(Screenshot grounding data)

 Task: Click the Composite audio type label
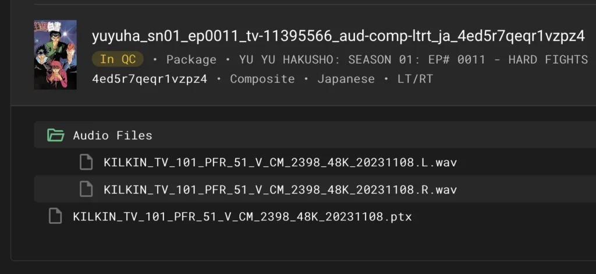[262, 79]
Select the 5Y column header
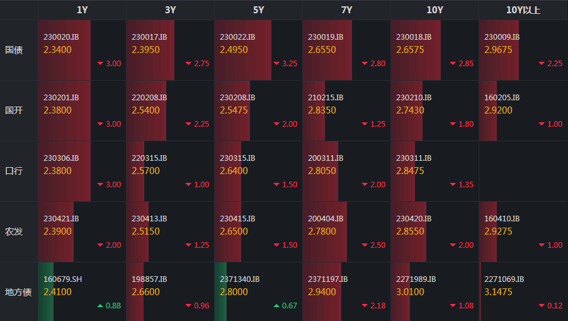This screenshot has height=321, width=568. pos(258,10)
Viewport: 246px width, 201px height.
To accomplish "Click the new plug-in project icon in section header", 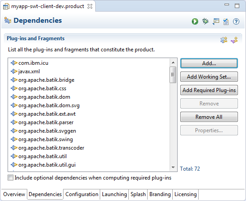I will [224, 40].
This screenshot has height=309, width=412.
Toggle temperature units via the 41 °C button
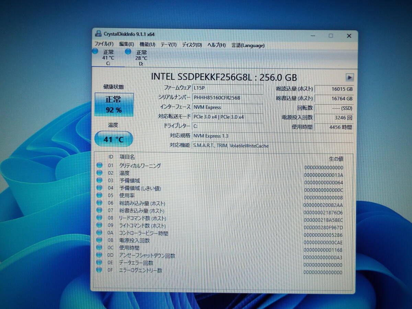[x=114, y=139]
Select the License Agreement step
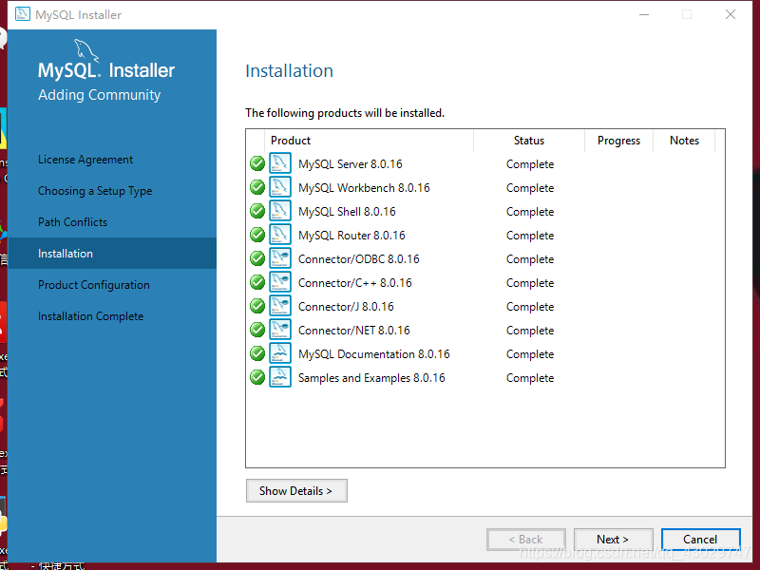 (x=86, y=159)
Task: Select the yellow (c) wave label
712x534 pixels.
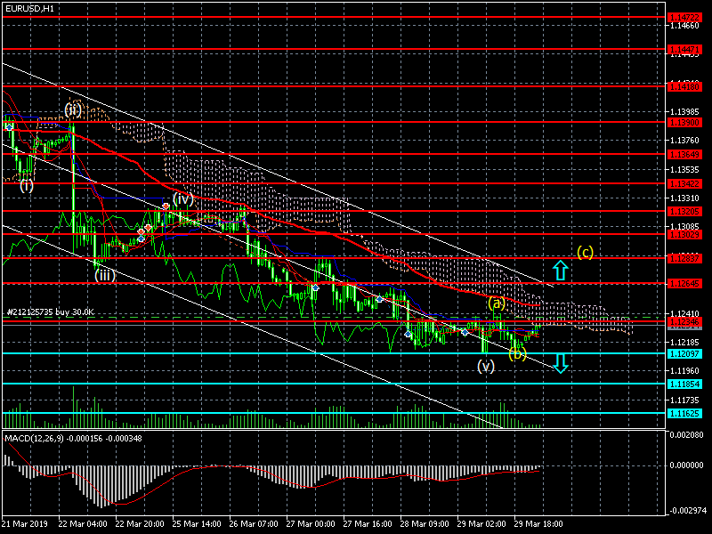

- What is being asked: Please repeat exactly the lines from the one containing "Task: Select the yellow (c) wave label" through the last line of the records, both included, and leave out the pictures.

- Exercise result:
Task: Select the yellow (c) wave label
712x534 pixels.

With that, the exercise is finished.